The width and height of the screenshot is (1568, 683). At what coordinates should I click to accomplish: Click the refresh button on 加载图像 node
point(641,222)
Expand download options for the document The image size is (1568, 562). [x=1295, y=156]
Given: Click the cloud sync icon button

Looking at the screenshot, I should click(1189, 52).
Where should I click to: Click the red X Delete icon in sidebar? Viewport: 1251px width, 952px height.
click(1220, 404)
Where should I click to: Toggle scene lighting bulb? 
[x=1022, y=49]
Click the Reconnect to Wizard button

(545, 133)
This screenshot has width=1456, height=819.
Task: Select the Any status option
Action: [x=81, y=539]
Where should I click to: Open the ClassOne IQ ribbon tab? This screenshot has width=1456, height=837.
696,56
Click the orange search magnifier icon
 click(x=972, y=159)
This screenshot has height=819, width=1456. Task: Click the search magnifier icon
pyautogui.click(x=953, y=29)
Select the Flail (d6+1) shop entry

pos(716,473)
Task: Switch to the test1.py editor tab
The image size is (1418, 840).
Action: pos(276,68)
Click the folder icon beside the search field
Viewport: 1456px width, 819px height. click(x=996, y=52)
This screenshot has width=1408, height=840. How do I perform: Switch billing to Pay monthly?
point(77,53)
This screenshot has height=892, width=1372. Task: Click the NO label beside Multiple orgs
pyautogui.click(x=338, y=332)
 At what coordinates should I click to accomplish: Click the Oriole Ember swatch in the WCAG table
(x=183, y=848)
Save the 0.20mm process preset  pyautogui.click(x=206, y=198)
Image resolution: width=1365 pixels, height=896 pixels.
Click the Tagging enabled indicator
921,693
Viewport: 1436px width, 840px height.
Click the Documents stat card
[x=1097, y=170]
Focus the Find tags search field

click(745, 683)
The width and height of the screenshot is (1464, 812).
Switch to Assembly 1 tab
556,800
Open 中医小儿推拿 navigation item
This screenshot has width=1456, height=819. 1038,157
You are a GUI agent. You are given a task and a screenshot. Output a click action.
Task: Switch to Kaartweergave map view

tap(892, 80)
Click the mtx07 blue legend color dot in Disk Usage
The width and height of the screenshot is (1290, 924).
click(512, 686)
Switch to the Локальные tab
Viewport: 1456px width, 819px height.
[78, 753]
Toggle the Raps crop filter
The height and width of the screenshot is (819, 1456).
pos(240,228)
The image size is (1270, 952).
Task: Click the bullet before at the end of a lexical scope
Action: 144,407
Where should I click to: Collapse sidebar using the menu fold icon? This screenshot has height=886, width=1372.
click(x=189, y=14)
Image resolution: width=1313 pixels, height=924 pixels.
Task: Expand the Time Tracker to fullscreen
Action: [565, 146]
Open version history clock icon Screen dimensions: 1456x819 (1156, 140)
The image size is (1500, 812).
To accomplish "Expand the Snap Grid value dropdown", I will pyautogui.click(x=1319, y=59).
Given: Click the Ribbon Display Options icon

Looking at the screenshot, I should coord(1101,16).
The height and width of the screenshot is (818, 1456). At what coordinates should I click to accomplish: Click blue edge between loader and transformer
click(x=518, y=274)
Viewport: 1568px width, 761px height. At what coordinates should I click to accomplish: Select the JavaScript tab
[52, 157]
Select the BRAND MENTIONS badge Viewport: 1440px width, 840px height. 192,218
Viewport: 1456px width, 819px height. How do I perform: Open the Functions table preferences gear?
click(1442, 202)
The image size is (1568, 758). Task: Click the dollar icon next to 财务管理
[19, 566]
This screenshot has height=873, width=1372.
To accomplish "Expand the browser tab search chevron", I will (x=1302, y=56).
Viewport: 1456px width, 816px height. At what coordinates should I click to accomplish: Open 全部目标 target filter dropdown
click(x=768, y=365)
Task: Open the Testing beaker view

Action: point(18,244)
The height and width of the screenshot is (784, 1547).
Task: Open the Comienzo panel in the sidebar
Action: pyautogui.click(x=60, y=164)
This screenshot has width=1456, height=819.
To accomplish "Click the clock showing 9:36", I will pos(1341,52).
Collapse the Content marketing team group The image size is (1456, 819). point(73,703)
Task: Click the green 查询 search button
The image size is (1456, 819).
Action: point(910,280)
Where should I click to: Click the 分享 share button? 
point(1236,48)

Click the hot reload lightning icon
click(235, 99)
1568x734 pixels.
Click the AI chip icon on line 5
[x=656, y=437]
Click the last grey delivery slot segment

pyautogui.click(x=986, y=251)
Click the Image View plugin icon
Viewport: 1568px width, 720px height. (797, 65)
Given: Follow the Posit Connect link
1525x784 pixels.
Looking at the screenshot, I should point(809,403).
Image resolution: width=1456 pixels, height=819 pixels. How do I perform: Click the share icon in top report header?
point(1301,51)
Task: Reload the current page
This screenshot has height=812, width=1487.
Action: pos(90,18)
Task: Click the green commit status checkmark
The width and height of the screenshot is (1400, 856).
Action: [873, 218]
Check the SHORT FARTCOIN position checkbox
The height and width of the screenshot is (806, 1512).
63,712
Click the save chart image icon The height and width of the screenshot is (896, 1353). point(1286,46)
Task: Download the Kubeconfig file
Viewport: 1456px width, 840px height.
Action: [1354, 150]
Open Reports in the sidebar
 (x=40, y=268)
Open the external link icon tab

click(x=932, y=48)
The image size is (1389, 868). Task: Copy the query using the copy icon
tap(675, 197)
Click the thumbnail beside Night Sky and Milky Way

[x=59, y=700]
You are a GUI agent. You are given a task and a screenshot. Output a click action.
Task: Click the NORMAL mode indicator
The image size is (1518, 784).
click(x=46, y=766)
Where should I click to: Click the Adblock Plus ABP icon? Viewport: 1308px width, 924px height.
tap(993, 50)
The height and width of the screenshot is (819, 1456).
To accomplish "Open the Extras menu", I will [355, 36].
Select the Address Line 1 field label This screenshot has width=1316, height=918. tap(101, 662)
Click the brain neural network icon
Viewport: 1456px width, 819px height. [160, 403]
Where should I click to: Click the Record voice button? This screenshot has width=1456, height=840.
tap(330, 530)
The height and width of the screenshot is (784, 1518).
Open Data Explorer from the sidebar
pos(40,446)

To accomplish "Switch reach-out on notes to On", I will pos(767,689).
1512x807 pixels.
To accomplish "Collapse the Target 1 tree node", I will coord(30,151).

☆ ☆ ☆ ☆

▶ _PROBLEM STATEMENT_
Without any alteration, the preceding material should be retyped in full.

▶ _TASK ANSWER_
The width and height of the screenshot is (1568, 683). At what coordinates should I click to accomplish: Click the refresh button on 加载图像 node
point(641,222)
Expand download options for the document The image size is (1568, 562). [x=1295, y=156]
Given: Click the cloud sync icon button

Looking at the screenshot, I should click(1189, 52).
Where should I click to: Click the red X Delete icon in sidebar? Viewport: 1251px width, 952px height.
click(1220, 404)
Where should I click to: Toggle scene lighting bulb? 
[x=1022, y=49]
Click the Reconnect to Wizard button

(545, 133)
This screenshot has width=1456, height=819.
Task: Select the Any status option
Action: [x=81, y=539]
Where should I click to: Open the ClassOne IQ ribbon tab? This screenshot has width=1456, height=837.
696,56
Click the orange search magnifier icon
 click(x=972, y=159)
This screenshot has height=819, width=1456. Task: Click the search magnifier icon
pyautogui.click(x=953, y=29)
Select the Flail (d6+1) shop entry

pos(716,473)
Task: Switch to the test1.py editor tab
The image size is (1418, 840).
Action: pos(276,68)
Click the folder icon beside the search field
Viewport: 1456px width, 819px height. click(x=996, y=52)
This screenshot has width=1408, height=840. How do I perform: Switch billing to Pay monthly?
point(77,53)
This screenshot has height=892, width=1372. Task: Click the NO label beside Multiple orgs
pyautogui.click(x=338, y=332)
 At what coordinates should I click to accomplish: Click the Oriole Ember swatch in the WCAG table
(x=183, y=848)
Save the 0.20mm process preset  pyautogui.click(x=206, y=198)
Image resolution: width=1365 pixels, height=896 pixels.
Click the Tagging enabled indicator
921,693
Viewport: 1436px width, 840px height.
Click the Documents stat card
[x=1097, y=170]
Focus the Find tags search field

click(745, 683)
The width and height of the screenshot is (1464, 812).
Switch to Assembly 1 tab
556,800
Open 中医小儿推拿 navigation item
This screenshot has width=1456, height=819. 1038,157
You are a GUI agent. You are given a task and a screenshot. Output a click action.
Task: Switch to Kaartweergave map view

tap(892, 80)
Click the mtx07 blue legend color dot in Disk Usage
The width and height of the screenshot is (1290, 924).
click(512, 686)
Switch to the Локальные tab
Viewport: 1456px width, 819px height.
[78, 753]
Toggle the Raps crop filter
The height and width of the screenshot is (819, 1456).
pos(240,228)
The image size is (1270, 952).
Task: Click the bullet before at the end of a lexical scope
Action: 144,407
Where should I click to: Collapse sidebar using the menu fold icon? This screenshot has height=886, width=1372.
click(x=189, y=14)
Image resolution: width=1313 pixels, height=924 pixels.
Task: Expand the Time Tracker to fullscreen
Action: [565, 146]
Open version history clock icon Screen dimensions: 1456x819 (1156, 140)
The image size is (1500, 812).
To accomplish "Expand the Snap Grid value dropdown", I will pyautogui.click(x=1319, y=59).
Given: Click the Ribbon Display Options icon

Looking at the screenshot, I should coord(1101,16).
The height and width of the screenshot is (818, 1456). At what coordinates should I click to accomplish: Click blue edge between loader and transformer
click(x=518, y=274)
Viewport: 1568px width, 761px height. At what coordinates should I click to accomplish: Select the JavaScript tab
[52, 157]
Select the BRAND MENTIONS badge Viewport: 1440px width, 840px height. 192,218
Viewport: 1456px width, 819px height. How do I perform: Open the Functions table preferences gear?
click(1442, 202)
The image size is (1568, 758). Task: Click the dollar icon next to 财务管理
[19, 566]
This screenshot has height=873, width=1372.
To accomplish "Expand the browser tab search chevron", I will (x=1302, y=56).
Viewport: 1456px width, 816px height. At what coordinates should I click to accomplish: Open 全部目标 target filter dropdown
click(x=768, y=365)
Task: Open the Testing beaker view

Action: point(18,244)
The height and width of the screenshot is (784, 1547).
Task: Open the Comienzo panel in the sidebar
Action: pyautogui.click(x=60, y=164)
This screenshot has width=1456, height=819.
To accomplish "Click the clock showing 9:36", I will pos(1341,52).
Collapse the Content marketing team group The image size is (1456, 819). point(73,703)
Task: Click the green 查询 search button
The image size is (1456, 819).
Action: point(910,280)
Where should I click to: Click the 分享 share button? 
point(1236,48)

Click the hot reload lightning icon
click(235, 99)
1568x734 pixels.
Click the AI chip icon on line 5
[x=656, y=437]
Click the last grey delivery slot segment

pyautogui.click(x=986, y=251)
Click the Image View plugin icon
Viewport: 1568px width, 720px height. (797, 65)
Given: Follow the Posit Connect link
1525x784 pixels.
Looking at the screenshot, I should point(809,403).
Image resolution: width=1456 pixels, height=819 pixels. How do I perform: Click the share icon in top report header?
point(1301,51)
Task: Reload the current page
This screenshot has height=812, width=1487.
Action: pos(90,18)
Task: Click the green commit status checkmark
The width and height of the screenshot is (1400, 856).
Action: [873, 218]
Check the SHORT FARTCOIN position checkbox
The height and width of the screenshot is (806, 1512).
63,712
Click the save chart image icon The height and width of the screenshot is (896, 1353). point(1286,46)
Task: Download the Kubeconfig file
Viewport: 1456px width, 840px height.
Action: [1354, 150]
Open Reports in the sidebar
 (x=40, y=268)
Open the external link icon tab

click(x=932, y=48)
The image size is (1389, 868). Task: Copy the query using the copy icon
tap(675, 197)
Click the thumbnail beside Night Sky and Milky Way

[x=59, y=700]
You are a GUI agent. You are given a task and a screenshot. Output a click action.
Task: Click the NORMAL mode indicator
The image size is (1518, 784).
click(x=46, y=766)
Where should I click to: Click the Adblock Plus ABP icon? Viewport: 1308px width, 924px height.
tap(993, 50)
The height and width of the screenshot is (819, 1456).
To accomplish "Open the Extras menu", I will [355, 36].
Select the Address Line 1 field label This screenshot has width=1316, height=918. tap(101, 662)
Click the brain neural network icon
Viewport: 1456px width, 819px height. [160, 403]
Where should I click to: Click the Record voice button? This screenshot has width=1456, height=840.
tap(330, 530)
The height and width of the screenshot is (784, 1518).
Open Data Explorer from the sidebar
pos(40,446)

To accomplish "Switch reach-out on notes to On", I will pos(767,689).
1512x807 pixels.
To accomplish "Collapse the Target 1 tree node", I will coord(30,151).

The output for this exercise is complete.